EL ESPÍRITU CELTA

 


                                                                                                                                         01/12/16
                                                     EL ESPÍRITU CELTA                                             

            Aprovechando el tibio sol de otoño, te escribo desde el asentamiento celta de Castrolandín, aldea fortificada del final de la Edad de Hierro en la Galicia profunda, a mitad de camino entre Santiago y Pontevedra. Arqueológicamente recuperado hace poco, como otros cientos, este poblado forma parte de la denominada cultura castrenxe que se extendía entre los ríos Duero y Sella  y que se dio por terminada cuando los romanos decidieron anexionar también a su imperio el noroeste la Península Ibérica.

                        Algunas familias procedentes de cercanos castros sobrepoblados osaron afincarse en este otero aún a sabiendas de que el trabajo iba a ser brutal. Explanaron la cima de la colina y con el material extraído construyeron rudimentarios parapetos defensivos y un foso alrededor. Fortificaron la loma con una doble muralla circular usando la roca más abundante en la zona, la piedra caliza, la misma con la que levantaron sus redondas casas.

                        Cada choza tenía anexos un espacio oval para el grano y otro para el ganado,  con planta de piedra hasta media altura -que es lo que se ha conservado-, rematados con vigas de madera y una argamasa frágil de forma cilíndrica en los laterales y cónica en la techumbre de ramajes entretejidos, sujetado todo por un tronco central. En el interior, un rústico lar a ras de suelo para cocinar y calentar.

                        El motivo de establecerse  aquí precisamente, se puede adivinar todavía hoy. Un espacio en alto, desde el que se domina toda la región, fácilmente defendible, con el frondoso valle del río Gallo por delante y un caudaloso arroyo por detrás, franqueado de bosques de robles, castaños, nogales y, sobre todo, encinas. La harina de bellota era la base de su alimentación. Había abundante caza mayor, menor y pesca. Contaban ya con explotaciones auríferas, férreas y plúmbicas. Qué más se podía pedir.

                        En la época no existían ni por asomo la unidad política ni la homogeneidad cultural ni religiosa, lo que concedía a los castros una independencia y autonomía difícilmente imaginable en el actual mundo globalizado. Las endebles estructuras defensivas y la ausencia  de armas en las excavaciones, hacen pensar en unos habitantes pacíficos dedicados a la agricultura, la ganadería, la cantería, la minería, la metalurgia y algunos oficios más sofisticados y artísticos como la cerámica, la escultura y la joyería.
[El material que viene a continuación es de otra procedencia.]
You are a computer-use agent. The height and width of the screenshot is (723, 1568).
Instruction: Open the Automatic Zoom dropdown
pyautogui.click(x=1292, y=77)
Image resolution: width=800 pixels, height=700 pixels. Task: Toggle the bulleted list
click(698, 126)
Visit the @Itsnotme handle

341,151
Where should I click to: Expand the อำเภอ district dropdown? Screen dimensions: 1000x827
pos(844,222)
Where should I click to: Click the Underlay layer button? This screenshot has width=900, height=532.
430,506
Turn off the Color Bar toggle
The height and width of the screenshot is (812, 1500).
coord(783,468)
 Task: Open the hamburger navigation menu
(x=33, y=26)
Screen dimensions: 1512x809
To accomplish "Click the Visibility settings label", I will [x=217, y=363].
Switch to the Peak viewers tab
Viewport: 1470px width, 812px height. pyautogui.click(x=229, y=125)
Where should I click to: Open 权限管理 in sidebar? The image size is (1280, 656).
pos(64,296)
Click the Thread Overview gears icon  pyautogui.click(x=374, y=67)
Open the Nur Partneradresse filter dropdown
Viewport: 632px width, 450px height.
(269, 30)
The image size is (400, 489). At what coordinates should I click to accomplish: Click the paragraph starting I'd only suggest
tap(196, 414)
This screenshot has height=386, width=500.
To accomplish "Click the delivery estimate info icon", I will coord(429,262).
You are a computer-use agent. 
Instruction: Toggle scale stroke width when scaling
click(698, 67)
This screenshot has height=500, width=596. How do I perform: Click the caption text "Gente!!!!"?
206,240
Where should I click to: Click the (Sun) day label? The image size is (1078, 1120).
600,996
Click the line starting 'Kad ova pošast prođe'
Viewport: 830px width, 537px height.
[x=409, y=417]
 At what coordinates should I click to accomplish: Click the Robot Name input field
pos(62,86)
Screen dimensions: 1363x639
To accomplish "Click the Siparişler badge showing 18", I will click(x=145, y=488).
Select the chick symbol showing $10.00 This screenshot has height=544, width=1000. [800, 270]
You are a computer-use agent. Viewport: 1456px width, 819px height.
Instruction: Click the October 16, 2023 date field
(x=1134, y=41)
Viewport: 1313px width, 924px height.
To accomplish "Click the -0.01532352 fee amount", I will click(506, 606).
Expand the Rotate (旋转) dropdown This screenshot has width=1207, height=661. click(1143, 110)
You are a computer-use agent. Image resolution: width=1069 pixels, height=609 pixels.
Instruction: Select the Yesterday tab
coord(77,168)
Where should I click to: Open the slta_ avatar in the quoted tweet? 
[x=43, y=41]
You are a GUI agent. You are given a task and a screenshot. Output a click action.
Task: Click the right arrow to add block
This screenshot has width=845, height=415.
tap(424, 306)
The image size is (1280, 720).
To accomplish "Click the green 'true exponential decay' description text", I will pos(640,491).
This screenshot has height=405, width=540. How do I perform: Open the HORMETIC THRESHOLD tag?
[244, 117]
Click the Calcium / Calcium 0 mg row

                        No hay edificios mejores que otros, ni tampoco templos ni cementerios y eso nos lleva a suponer una sociedad igualitaria, clanes muy poco jerarquizados y la ausencia de sacerdotes. Los ancianos eran la voz de la experiencia y en consecuencia sus opiniones eran sabias y respetadas. Que la transmisión fuera hablada permite especular mucho sobre los celtas, habiéndose llegado durante el romanticismo a inventar mitos y leyendas de los que a la gente le gusta oír y creer, con druidas, hadas y meigas de protagonistas, pero sin ninguna base científica.  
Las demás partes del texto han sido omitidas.